As you’ve heard me say many times, if I were going through American society to look for those who were contemplating suicide, I’d look among the stars of Hollywood whose names are on every lip, and who have achieved in beauty and wealth and fame everything that we think is worthwhile in life.  It is a poor evaluation.  It is ultimately empty and sterile and barren.  But the man who has found God, he may be a blue-collar workman, building boilers or shoveling gravel, but if he has found the Lord he has found the everlasting life.  Oh!  We need God!

The urgency of need:  we need salvation and deliverance from sin, all of us, all of us.  Sin is like a serpent, and it coils itself around us; and the more we try to undo those coils, the tighter they enmesh us and finally crush us.  There’s no man [who] can wrestle in his own strength against the coils of that serpent.

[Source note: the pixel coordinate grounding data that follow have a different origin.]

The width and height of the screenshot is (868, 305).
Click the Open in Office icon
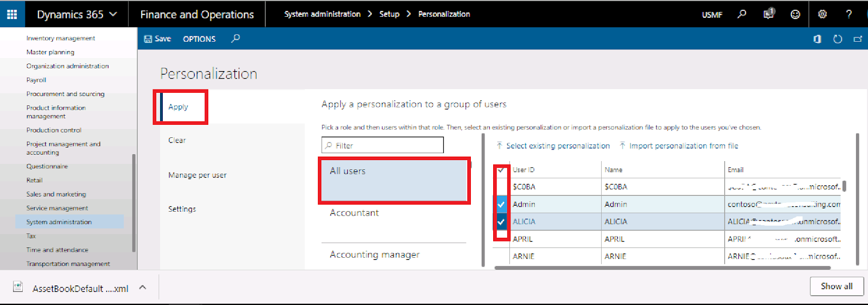pyautogui.click(x=818, y=39)
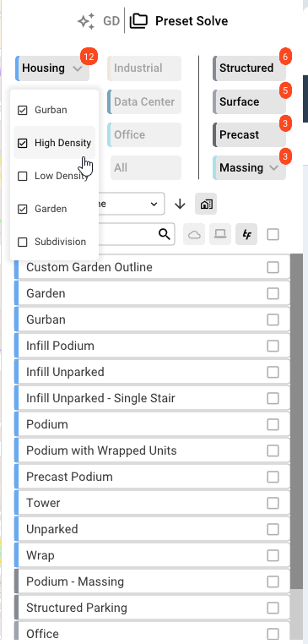Tick the select-all checkbox beside filter icons
The image size is (308, 644).
pyautogui.click(x=273, y=234)
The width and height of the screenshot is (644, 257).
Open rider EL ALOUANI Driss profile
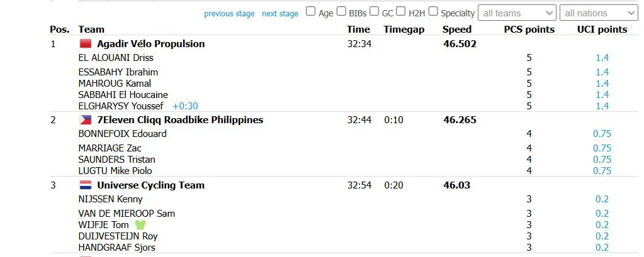pos(116,58)
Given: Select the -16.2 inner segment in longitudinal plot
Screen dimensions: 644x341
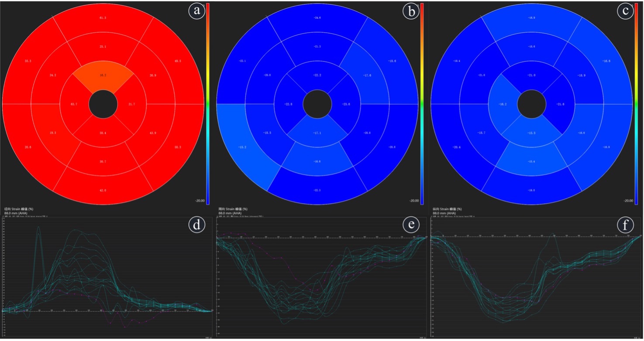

Do you ever in your reading see that famous, famous, one of the most glorious pieces of statuary ever made, of Laocoon?  Laocoon, it is the statue, a Greek sculpture, a piece where at an altar there is a man, and he has a son on this side and a son on this side, and two serpents are crushing them to death.  And that Greek, that unknown Greek sculptor has chiseled in stone the agony of that father as he wrestles those awesome serpents.  Well, Laocoon, just for the background of it, was a priest of Apollo at Troy, and because he warned the Trojans against letting that Trojan horse inside the city, Zeus was angry, and he sent those two serpents out of the sea to strangle and to crush them to death, which those serpents did.  Now, that’s the myth back of it.  But as I look at that statue, that sculptured piece, Laocoon and his two sons being crushed to death by those horrible sea serpents, whoever that sculptor was, he caught a glimpse of this world and you and me in it; the coils of the serpent around us, and it crushes us to death.  And who can deliver us, and who can save us, and who can forgive us?  We need God, God, God.

Last: the urgency of this need, we need help for the work.  "O Master, we must work the works of Him, of God, O Lord, we need Thy blessing, and Thy presence, and Thy wisdom, and Thy help in this work."  Oh!

You know, you look on the pastor and you say, "Well, he is the workman of the Lord."  We must work the works of God – you are just as called of God as I am.  My assignment happened to be here; and it is prominently where you can see.  But no less true and vital and significant is your calling in Christ Jesus.  We all have it.  There is a purpose, there is a plan, there is an assignment, there is a will, there is a call of God for you, for us.  We must work the works of God; we all have a place.  "And Lord, we need help in it."

Do you ever get discouraged?  I do.  You know people are so surprised when I say that to them.  "Pastor, you are sometimes discouraged?"  Why, sometimes I’m like Elijah under a juniper tree [1 Kings 19:4], and I think I can’t hear nobody pray.  Oh, I get so blue and down and discouraged.  We need encouragement.  Do you ever just get discouraged with yourself?  Do you ever get disappointed with yourself?  Do you ever just say, "Dear God in heaven, it’s just a washed out thing for me?"  We need God.  We need God’s help and wisdom to know how to do.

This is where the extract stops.